_WORK TASK_
Begin with the line containing "Task: Click the Views label", end with the last line of the records, and retype everything in between exactly, without the pictures.

_RECORD EXTRACTS_
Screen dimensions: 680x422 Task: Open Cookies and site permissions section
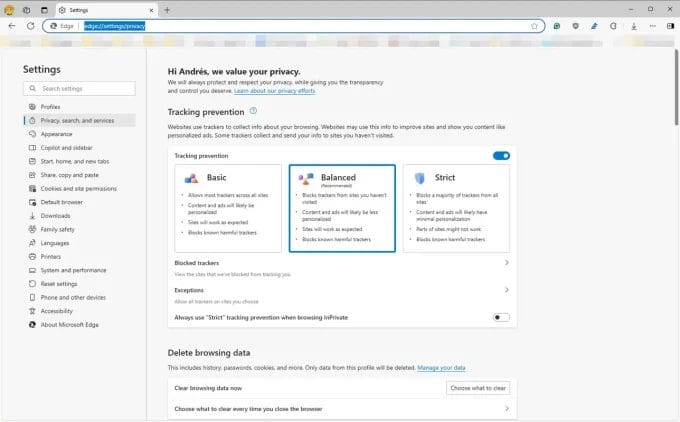(x=78, y=188)
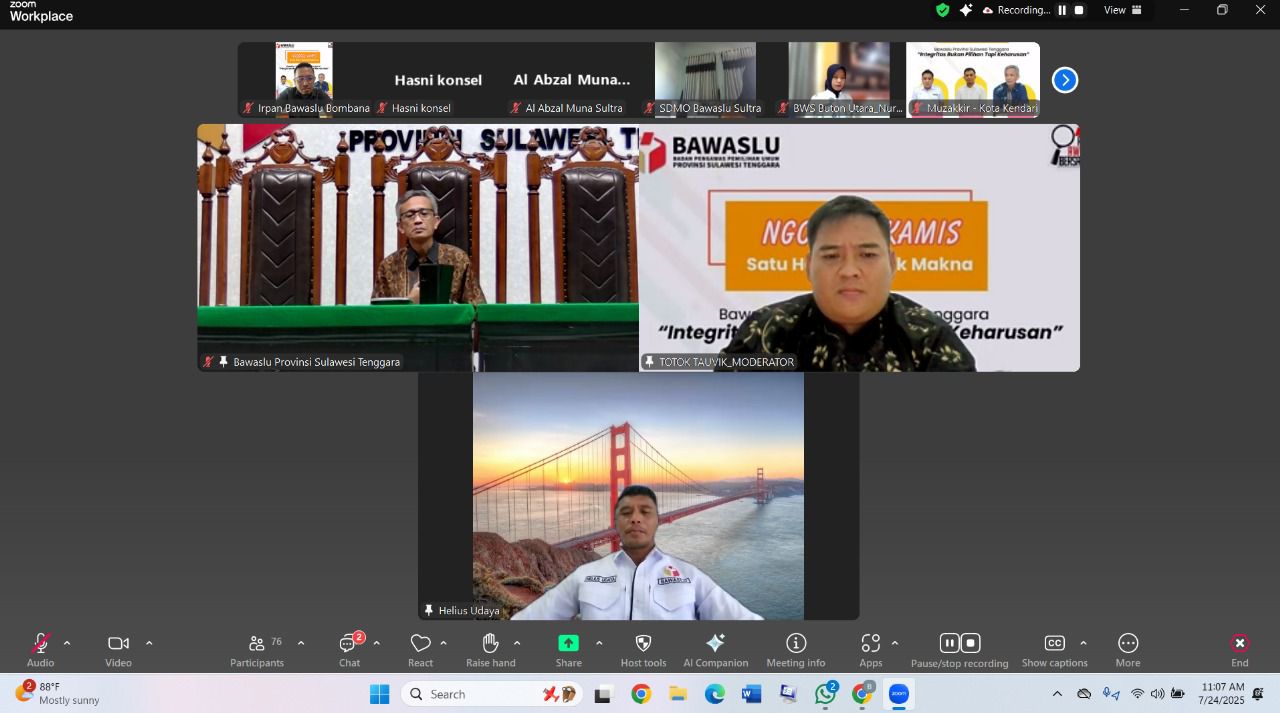Screen dimensions: 1280x713
Task: Pause the ongoing recording
Action: [x=948, y=643]
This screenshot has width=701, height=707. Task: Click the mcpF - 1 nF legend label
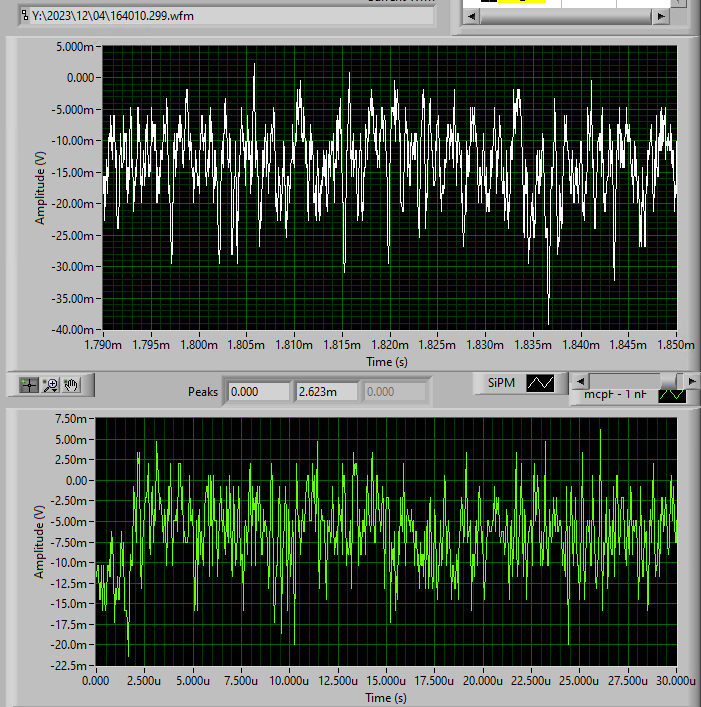[x=613, y=394]
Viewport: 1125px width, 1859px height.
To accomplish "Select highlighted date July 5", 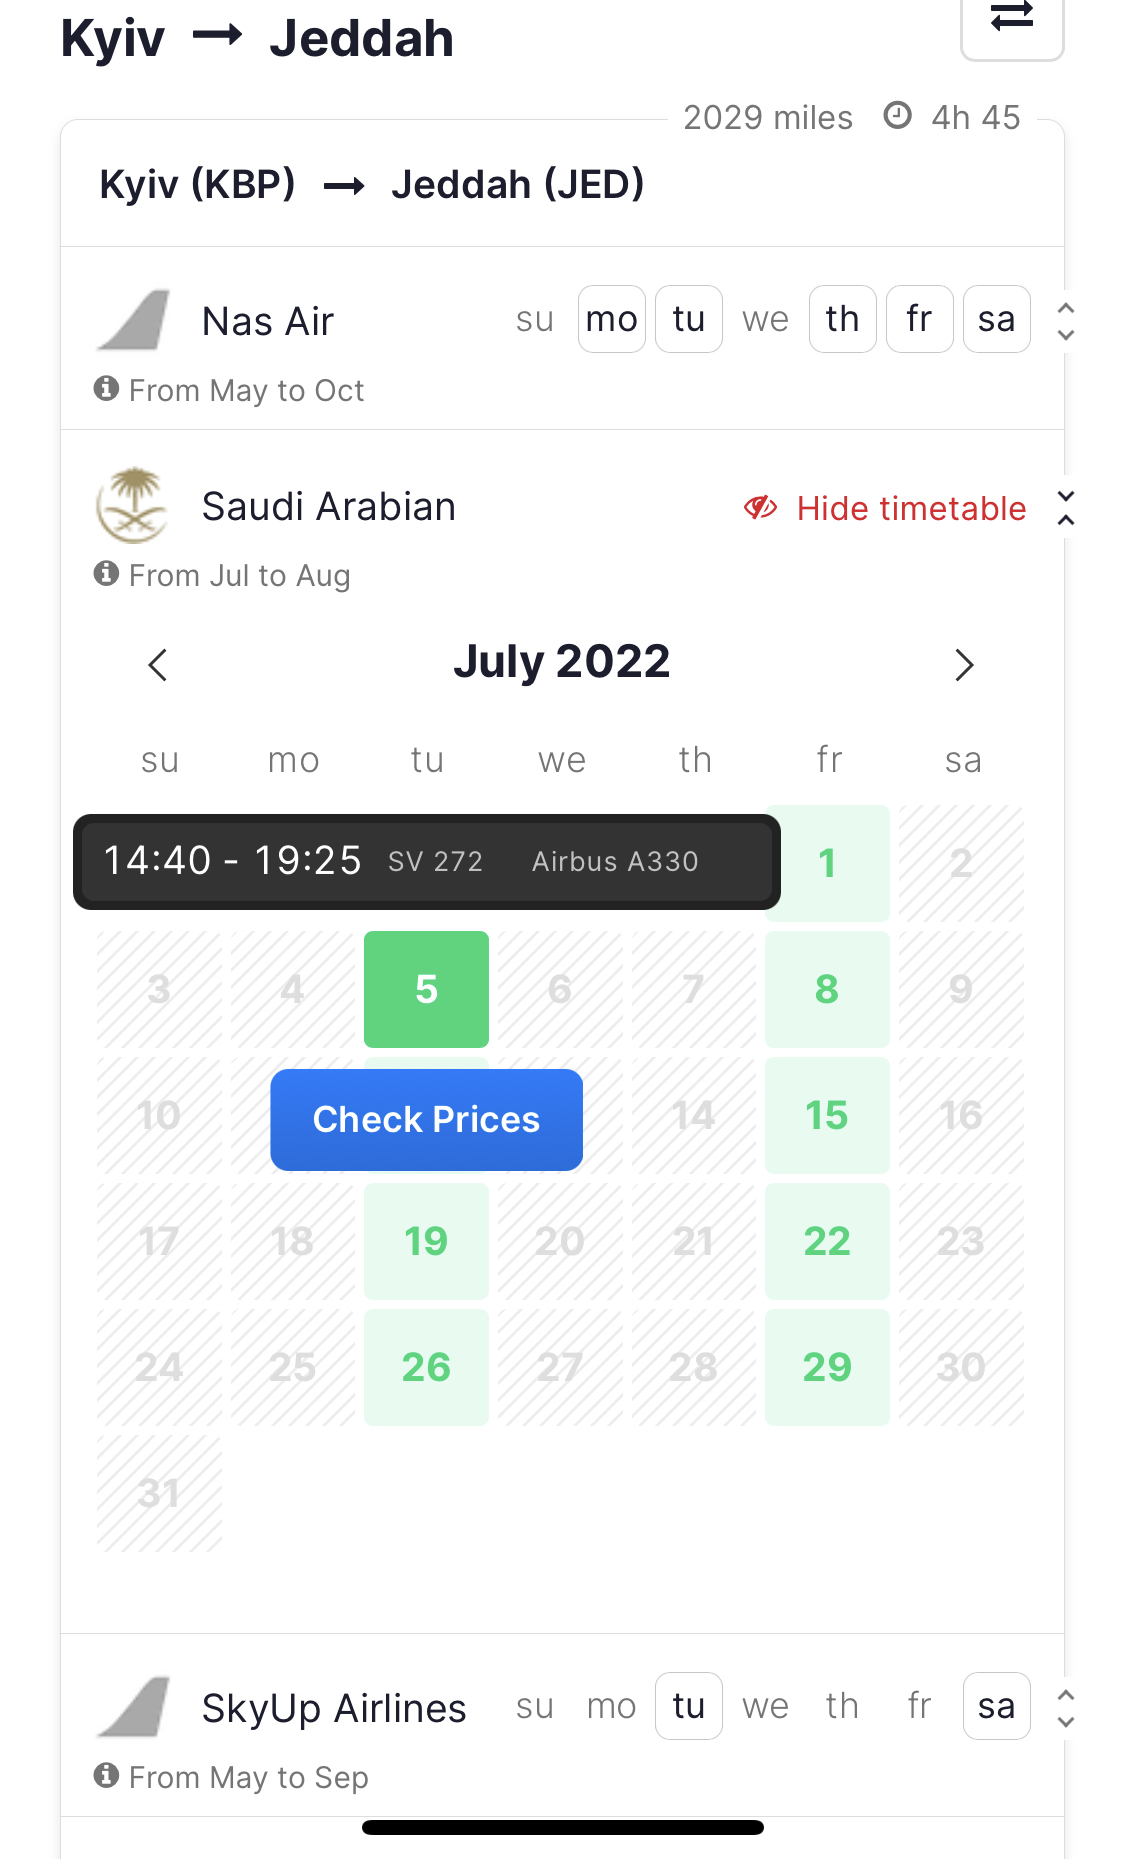I will click(426, 989).
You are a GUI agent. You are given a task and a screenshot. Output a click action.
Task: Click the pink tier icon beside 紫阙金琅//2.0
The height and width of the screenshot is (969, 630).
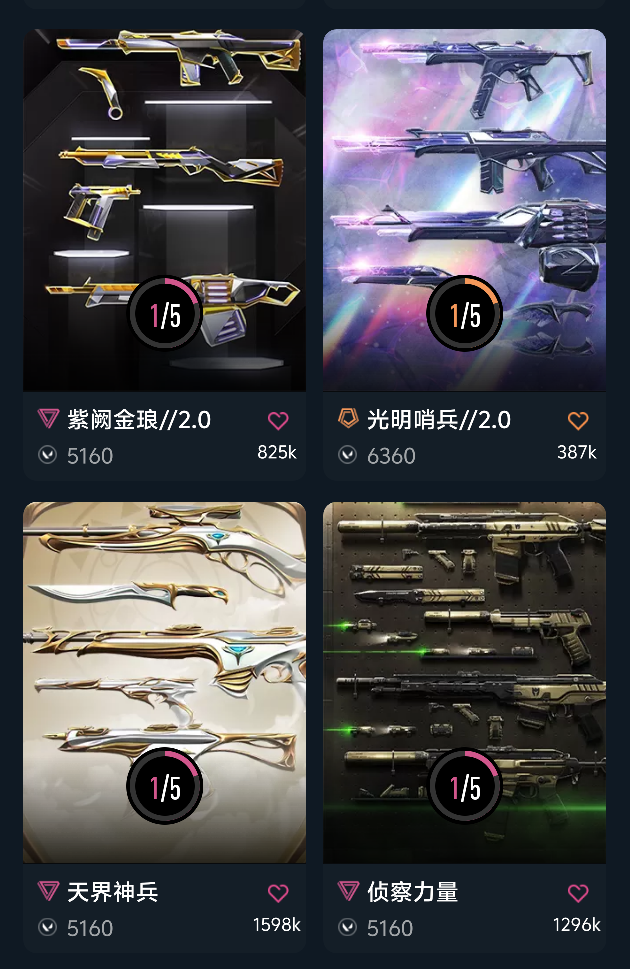48,419
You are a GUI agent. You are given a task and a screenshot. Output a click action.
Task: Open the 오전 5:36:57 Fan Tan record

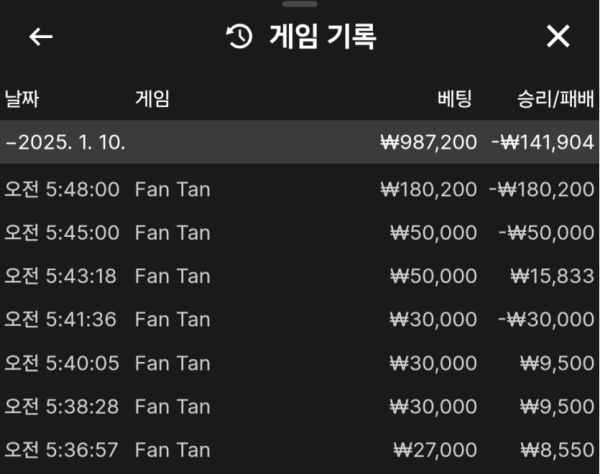[300, 450]
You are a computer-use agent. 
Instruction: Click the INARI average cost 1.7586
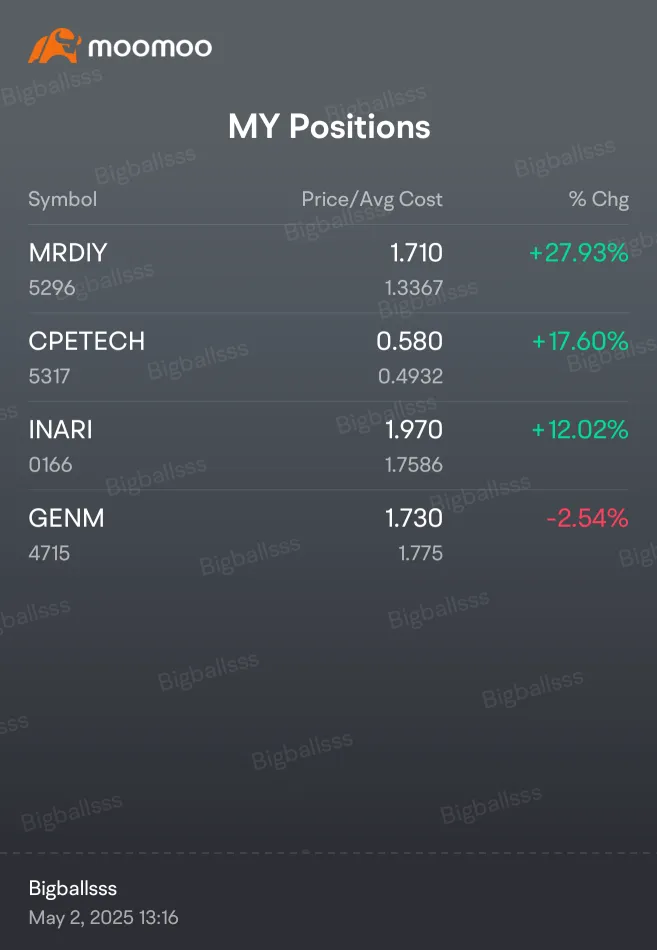(414, 465)
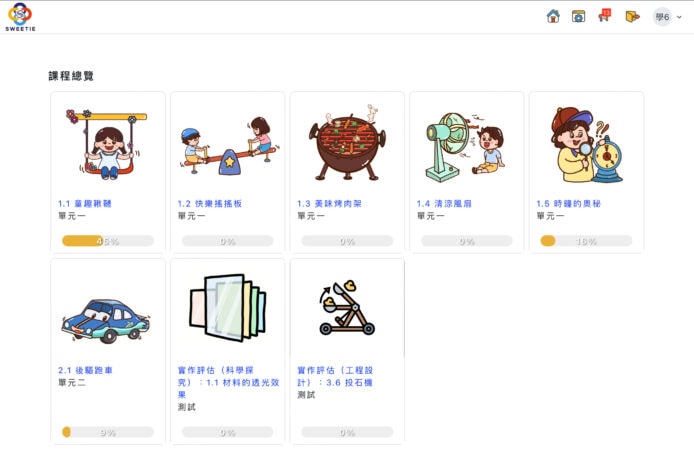This screenshot has width=694, height=457.
Task: Click the 16% progress bar on 時鐘的奧秘
Action: [x=586, y=241]
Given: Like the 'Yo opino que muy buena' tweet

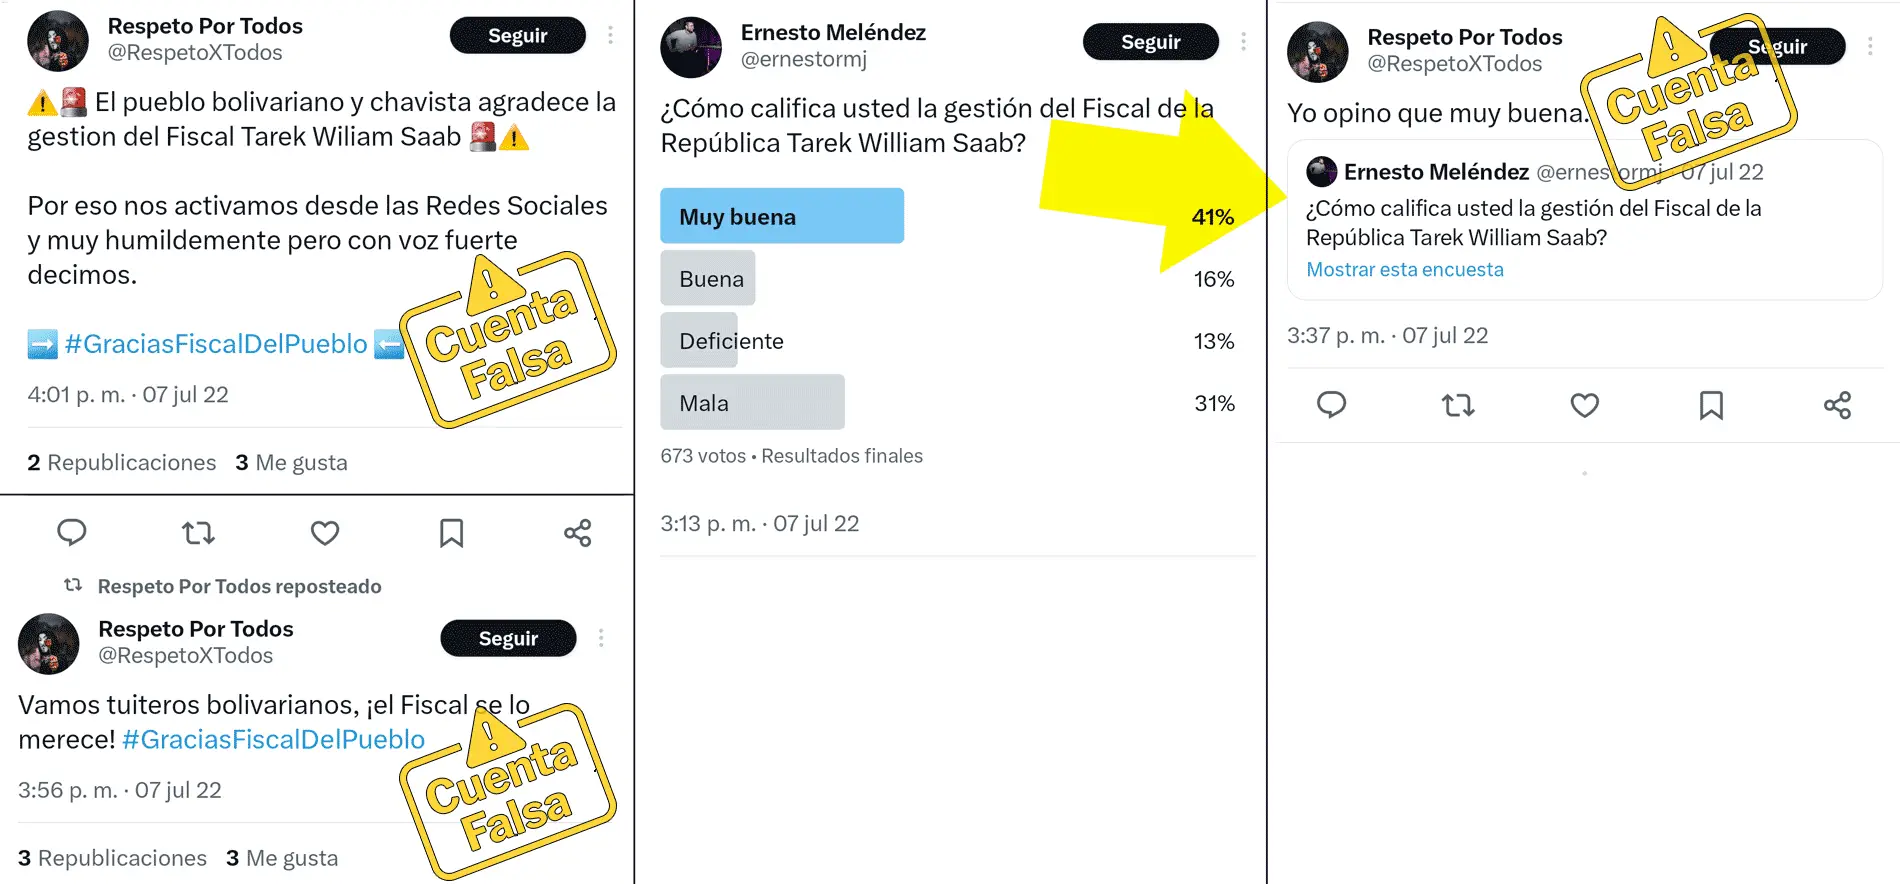Looking at the screenshot, I should point(1584,405).
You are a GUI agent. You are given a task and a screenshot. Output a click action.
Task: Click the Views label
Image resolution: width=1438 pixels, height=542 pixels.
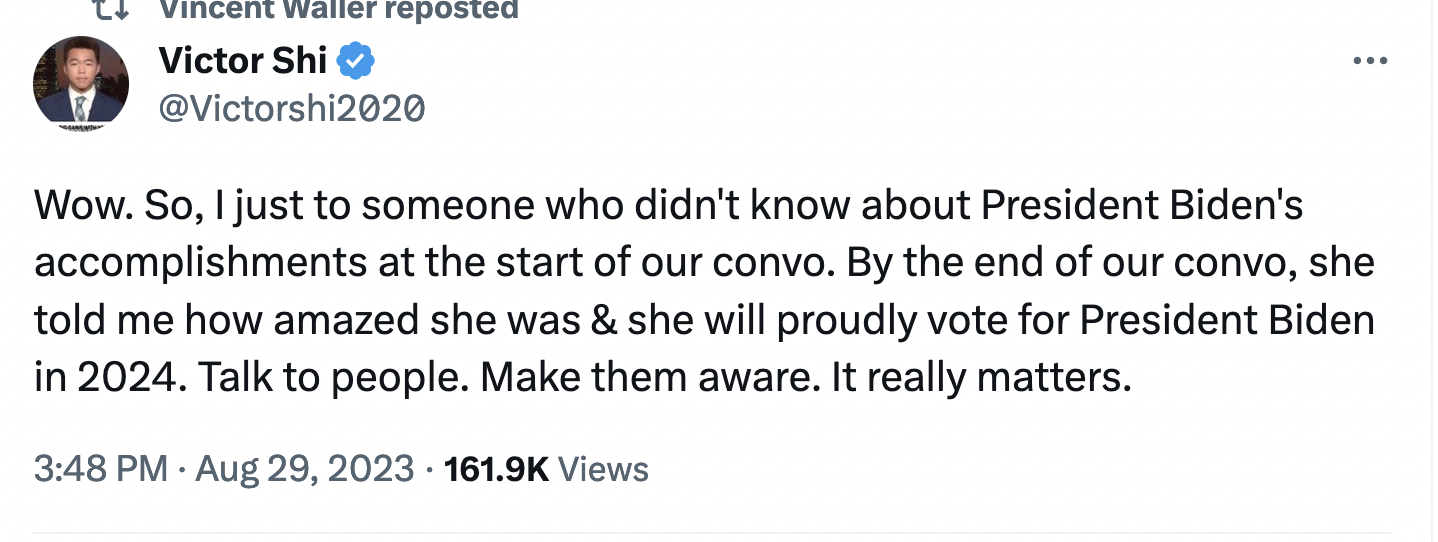coord(603,468)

_TASK RESULT_
Task: Click the Views label
Image resolution: width=1438 pixels, height=542 pixels.
coord(603,468)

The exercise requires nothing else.